→ **Exercise instructions**: Can you edit the material below by replacing "Screen dimensions" with "Screen size" wherever it occurs and give it back with everything else unchanged?

→ **Input for this task**:
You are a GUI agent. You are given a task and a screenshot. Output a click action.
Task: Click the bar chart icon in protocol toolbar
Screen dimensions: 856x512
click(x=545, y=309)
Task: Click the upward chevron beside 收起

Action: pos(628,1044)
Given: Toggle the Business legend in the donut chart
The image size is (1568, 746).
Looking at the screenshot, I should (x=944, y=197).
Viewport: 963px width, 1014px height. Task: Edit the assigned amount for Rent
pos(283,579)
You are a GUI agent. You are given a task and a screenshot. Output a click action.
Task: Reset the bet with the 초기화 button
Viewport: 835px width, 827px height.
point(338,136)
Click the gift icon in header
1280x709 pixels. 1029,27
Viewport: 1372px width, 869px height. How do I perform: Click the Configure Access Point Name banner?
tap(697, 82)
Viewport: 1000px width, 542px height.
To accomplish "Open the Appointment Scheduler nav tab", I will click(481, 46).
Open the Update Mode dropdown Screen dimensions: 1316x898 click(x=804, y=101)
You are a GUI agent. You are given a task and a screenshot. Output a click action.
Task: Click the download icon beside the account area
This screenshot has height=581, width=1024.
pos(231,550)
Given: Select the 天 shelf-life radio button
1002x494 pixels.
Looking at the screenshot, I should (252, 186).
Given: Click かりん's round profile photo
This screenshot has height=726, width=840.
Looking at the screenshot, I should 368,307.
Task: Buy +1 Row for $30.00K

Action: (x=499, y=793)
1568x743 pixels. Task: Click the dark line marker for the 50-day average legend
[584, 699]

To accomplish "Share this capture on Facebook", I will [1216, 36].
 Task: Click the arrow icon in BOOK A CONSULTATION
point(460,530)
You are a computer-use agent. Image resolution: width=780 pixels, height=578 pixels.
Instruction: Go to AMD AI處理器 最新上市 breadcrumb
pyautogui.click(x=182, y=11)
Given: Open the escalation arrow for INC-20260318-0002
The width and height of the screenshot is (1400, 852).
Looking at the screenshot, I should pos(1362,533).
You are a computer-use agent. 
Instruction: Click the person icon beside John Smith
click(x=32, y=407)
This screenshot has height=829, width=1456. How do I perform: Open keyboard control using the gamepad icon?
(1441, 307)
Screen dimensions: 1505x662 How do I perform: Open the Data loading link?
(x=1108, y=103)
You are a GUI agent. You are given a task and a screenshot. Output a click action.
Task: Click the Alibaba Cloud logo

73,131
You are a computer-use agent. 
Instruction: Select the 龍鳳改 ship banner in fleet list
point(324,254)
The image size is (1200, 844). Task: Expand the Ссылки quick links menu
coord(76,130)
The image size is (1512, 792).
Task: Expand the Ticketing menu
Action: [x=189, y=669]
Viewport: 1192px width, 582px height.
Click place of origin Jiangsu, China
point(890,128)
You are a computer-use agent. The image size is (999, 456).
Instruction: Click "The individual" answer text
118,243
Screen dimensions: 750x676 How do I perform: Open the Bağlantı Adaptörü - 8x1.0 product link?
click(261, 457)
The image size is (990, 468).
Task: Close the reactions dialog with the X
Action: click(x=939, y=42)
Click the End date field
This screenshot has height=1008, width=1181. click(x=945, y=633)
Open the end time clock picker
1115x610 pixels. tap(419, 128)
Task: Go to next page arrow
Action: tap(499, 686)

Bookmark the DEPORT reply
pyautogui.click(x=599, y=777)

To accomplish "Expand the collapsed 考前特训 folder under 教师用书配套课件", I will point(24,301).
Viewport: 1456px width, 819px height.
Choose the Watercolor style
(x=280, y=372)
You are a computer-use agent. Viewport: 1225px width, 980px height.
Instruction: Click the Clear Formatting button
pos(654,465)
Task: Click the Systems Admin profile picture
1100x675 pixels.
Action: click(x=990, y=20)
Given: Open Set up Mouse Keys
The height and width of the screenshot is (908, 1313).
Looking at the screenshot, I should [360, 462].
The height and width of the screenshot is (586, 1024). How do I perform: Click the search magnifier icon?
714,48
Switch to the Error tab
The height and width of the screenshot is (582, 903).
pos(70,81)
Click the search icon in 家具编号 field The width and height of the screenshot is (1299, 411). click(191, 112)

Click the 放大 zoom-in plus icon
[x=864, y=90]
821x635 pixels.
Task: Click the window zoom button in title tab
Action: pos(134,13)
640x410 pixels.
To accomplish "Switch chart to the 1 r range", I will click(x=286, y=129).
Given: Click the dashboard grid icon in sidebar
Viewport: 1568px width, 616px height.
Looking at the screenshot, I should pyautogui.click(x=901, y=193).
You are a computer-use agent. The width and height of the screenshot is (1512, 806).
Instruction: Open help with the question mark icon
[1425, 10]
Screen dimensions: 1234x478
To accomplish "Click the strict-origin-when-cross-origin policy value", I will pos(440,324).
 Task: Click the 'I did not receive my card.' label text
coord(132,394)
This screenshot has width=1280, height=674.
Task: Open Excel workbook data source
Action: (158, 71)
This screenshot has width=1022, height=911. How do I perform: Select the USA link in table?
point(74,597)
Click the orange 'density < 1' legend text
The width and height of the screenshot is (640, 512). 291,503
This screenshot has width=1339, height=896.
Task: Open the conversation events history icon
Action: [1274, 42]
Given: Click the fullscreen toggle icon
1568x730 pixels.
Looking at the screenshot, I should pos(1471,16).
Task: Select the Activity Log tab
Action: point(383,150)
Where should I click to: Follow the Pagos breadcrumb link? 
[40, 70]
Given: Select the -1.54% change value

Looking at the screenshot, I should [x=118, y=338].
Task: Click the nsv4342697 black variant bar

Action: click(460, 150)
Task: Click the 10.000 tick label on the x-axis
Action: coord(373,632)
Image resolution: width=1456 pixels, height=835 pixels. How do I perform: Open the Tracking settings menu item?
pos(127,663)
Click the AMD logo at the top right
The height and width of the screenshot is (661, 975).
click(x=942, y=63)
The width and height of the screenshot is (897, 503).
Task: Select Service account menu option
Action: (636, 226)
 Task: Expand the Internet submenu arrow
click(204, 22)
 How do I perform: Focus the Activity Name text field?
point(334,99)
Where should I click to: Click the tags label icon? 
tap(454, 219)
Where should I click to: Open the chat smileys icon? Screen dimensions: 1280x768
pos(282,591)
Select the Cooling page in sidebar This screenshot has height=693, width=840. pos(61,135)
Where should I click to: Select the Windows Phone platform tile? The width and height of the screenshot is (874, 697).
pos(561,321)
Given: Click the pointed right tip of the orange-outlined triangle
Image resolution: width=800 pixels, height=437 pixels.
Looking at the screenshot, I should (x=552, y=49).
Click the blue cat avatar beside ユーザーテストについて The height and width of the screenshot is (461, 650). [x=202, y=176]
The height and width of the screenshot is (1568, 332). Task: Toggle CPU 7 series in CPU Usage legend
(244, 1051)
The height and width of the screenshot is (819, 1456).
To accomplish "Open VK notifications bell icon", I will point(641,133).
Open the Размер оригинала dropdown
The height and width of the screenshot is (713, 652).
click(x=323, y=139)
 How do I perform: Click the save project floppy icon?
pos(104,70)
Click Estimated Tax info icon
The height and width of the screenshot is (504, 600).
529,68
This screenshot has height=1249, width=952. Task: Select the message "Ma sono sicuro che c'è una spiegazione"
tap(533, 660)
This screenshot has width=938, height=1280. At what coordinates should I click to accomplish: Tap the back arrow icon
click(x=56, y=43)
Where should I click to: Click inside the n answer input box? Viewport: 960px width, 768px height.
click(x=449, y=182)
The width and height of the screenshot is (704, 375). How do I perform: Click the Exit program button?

→ **Result for this task**:
You are a GUI agent. You are given a task and a screenshot. Output a click action.
Task: Click the bar chart icon in protocol toolbar
Screen size: 856x512
click(x=545, y=309)
Task: Click the upward chevron beside 收起

Action: pos(628,1044)
Given: Toggle the Business legend in the donut chart
The image size is (1568, 746).
Looking at the screenshot, I should (x=944, y=197).
Viewport: 963px width, 1014px height. Task: Edit the assigned amount for Rent
pos(283,579)
You are a GUI agent. You are given a task and a screenshot. Output a click action.
Task: Reset the bet with the 초기화 button
Viewport: 835px width, 827px height.
point(338,136)
Click the gift icon in header
1280x709 pixels. 1029,27
Viewport: 1372px width, 869px height. How do I perform: Click the Configure Access Point Name banner?
tap(697, 82)
Viewport: 1000px width, 542px height.
To accomplish "Open the Appointment Scheduler nav tab", I will click(481, 46).
Open the Update Mode dropdown Screen size: 1316x898 click(x=804, y=101)
You are a GUI agent. You are given a task and a screenshot. Output a click action.
Task: Click the download icon beside the account area
This screenshot has height=581, width=1024.
pos(231,550)
Given: Select the 天 shelf-life radio button
1002x494 pixels.
Looking at the screenshot, I should (252, 186).
Given: Click かりん's round profile photo
This screenshot has height=726, width=840.
Looking at the screenshot, I should 368,307.
Task: Buy +1 Row for $30.00K

Action: (x=499, y=793)
1568x743 pixels. Task: Click the dark line marker for the 50-day average legend
[584, 699]

To accomplish "Share this capture on Facebook", I will [1216, 36].
 Task: Click the arrow icon in BOOK A CONSULTATION
point(460,530)
You are a computer-use agent. Image resolution: width=780 pixels, height=578 pixels.
Instruction: Go to AMD AI處理器 最新上市 breadcrumb
pyautogui.click(x=182, y=11)
Given: Open the escalation arrow for INC-20260318-0002
The width and height of the screenshot is (1400, 852).
Looking at the screenshot, I should pos(1362,533).
You are a computer-use agent. 
Instruction: Click the person icon beside John Smith
click(x=32, y=407)
This screenshot has height=829, width=1456. How do I perform: Open keyboard control using the gamepad icon?
(1441, 307)
Screen size: 1505x662 How do I perform: Open the Data loading link?
(x=1108, y=103)
You are a GUI agent. You are given a task and a screenshot. Output a click action.
Task: Click the Alibaba Cloud logo

73,131
You are a computer-use agent. 
Instruction: Select the 龍鳳改 ship banner in fleet list
point(324,254)
The image size is (1200, 844). Task: Expand the Ссылки quick links menu
coord(76,130)
The image size is (1512, 792).
Task: Expand the Ticketing menu
Action: [x=189, y=669]
Viewport: 1192px width, 582px height.
Click place of origin Jiangsu, China
point(890,128)
You are a computer-use agent. The image size is (999, 456).
Instruction: Click "The individual" answer text
118,243
Screen size: 750x676 How do I perform: Open the Bağlantı Adaptörü - 8x1.0 product link?
click(261, 457)
The image size is (990, 468).
Task: Close the reactions dialog with the X
Action: click(x=939, y=42)
Click the End date field
This screenshot has height=1008, width=1181. click(x=945, y=633)
Open the end time clock picker
1115x610 pixels. tap(419, 128)
Task: Go to next page arrow
Action: tap(499, 686)

Bookmark the DEPORT reply
pyautogui.click(x=599, y=777)

To accomplish "Expand the collapsed 考前特训 folder under 教师用书配套课件", I will point(24,301).
Viewport: 1456px width, 819px height.
Choose the Watercolor style
(x=280, y=372)
You are a computer-use agent. Viewport: 1225px width, 980px height.
Instruction: Click the Clear Formatting button
pos(654,465)
Task: Click the Systems Admin profile picture
1100x675 pixels.
Action: click(x=990, y=20)
Given: Open Set up Mouse Keys
The height and width of the screenshot is (908, 1313).
Looking at the screenshot, I should [360, 462].
The height and width of the screenshot is (586, 1024). How do I perform: Click the search magnifier icon?
714,48
Switch to the Error tab
The height and width of the screenshot is (582, 903).
pos(70,81)
Click the search icon in 家具编号 field The width and height of the screenshot is (1299, 411). click(191, 112)

Click the 放大 zoom-in plus icon
[x=864, y=90]
821x635 pixels.
Task: Click the window zoom button in title tab
Action: pos(134,13)
640x410 pixels.
To accomplish "Switch chart to the 1 r range", I will click(x=286, y=129).
Given: Click the dashboard grid icon in sidebar
Viewport: 1568px width, 616px height.
Looking at the screenshot, I should pyautogui.click(x=901, y=193).
You are a computer-use agent. The width and height of the screenshot is (1512, 806).
Instruction: Open help with the question mark icon
[1425, 10]
Screen size: 1234x478
To accomplish "Click the strict-origin-when-cross-origin policy value", I will pos(440,324).
 Task: Click the 'I did not receive my card.' label text
coord(132,394)
This screenshot has width=1280, height=674.
Task: Open Excel workbook data source
Action: (158, 71)
This screenshot has width=1022, height=911. How do I perform: Select the USA link in table?
point(74,597)
Click the orange 'density < 1' legend text
The width and height of the screenshot is (640, 512). 291,503
This screenshot has width=1339, height=896.
Task: Open the conversation events history icon
Action: [1274, 42]
Given: Click the fullscreen toggle icon
1568x730 pixels.
Looking at the screenshot, I should pos(1471,16).
Task: Select the Activity Log tab
Action: point(383,150)
Where should I click to: Follow the Pagos breadcrumb link? 
[40, 70]
Given: Select the -1.54% change value

Looking at the screenshot, I should [x=118, y=338].
Task: Click the nsv4342697 black variant bar

Action: click(460, 150)
Task: Click the 10.000 tick label on the x-axis
Action: coord(373,632)
Image resolution: width=1456 pixels, height=835 pixels. How do I perform: Open the Tracking settings menu item?
pos(127,663)
Click the AMD logo at the top right
The height and width of the screenshot is (661, 975).
click(x=942, y=63)
The width and height of the screenshot is (897, 503).
Task: Select Service account menu option
Action: (636, 226)
 Task: Expand the Internet submenu arrow
click(204, 22)
 How do I perform: Focus the Activity Name text field?
point(334,99)
Where should I click to: Click the tags label icon? 
tap(454, 219)
Where should I click to: Open the chat smileys icon? Screen size: 1280x768
pos(282,591)
Select the Cooling page in sidebar This screenshot has height=693, width=840. pos(61,135)
Where should I click to: Select the Windows Phone platform tile? The width and height of the screenshot is (874, 697).
pos(561,321)
Given: Click the pointed right tip of the orange-outlined triangle
Image resolution: width=800 pixels, height=437 pixels.
Looking at the screenshot, I should (x=552, y=49).
Click the blue cat avatar beside ユーザーテストについて The height and width of the screenshot is (461, 650). [x=202, y=176]
The height and width of the screenshot is (1568, 332). Task: Toggle CPU 7 series in CPU Usage legend
(244, 1051)
The height and width of the screenshot is (819, 1456).
To accomplish "Open VK notifications bell icon", I will point(641,133).
Open the Размер оригинала dropdown
The height and width of the screenshot is (713, 652).
click(x=323, y=139)
 How do I perform: Click the save project floppy icon?
pos(104,70)
Click Estimated Tax info icon
The height and width of the screenshot is (504, 600).
529,68
This screenshot has height=1249, width=952. Task: Select the message "Ma sono sicuro che c'è una spiegazione"
tap(533, 660)
This screenshot has width=938, height=1280. At what coordinates should I click to accomplish: Tap the back arrow icon
click(x=56, y=43)
Where should I click to: Click inside the n answer input box? Viewport: 960px width, 768px height.
click(x=449, y=182)
The width and height of the screenshot is (704, 375). How do I perform: Click the Exit program button?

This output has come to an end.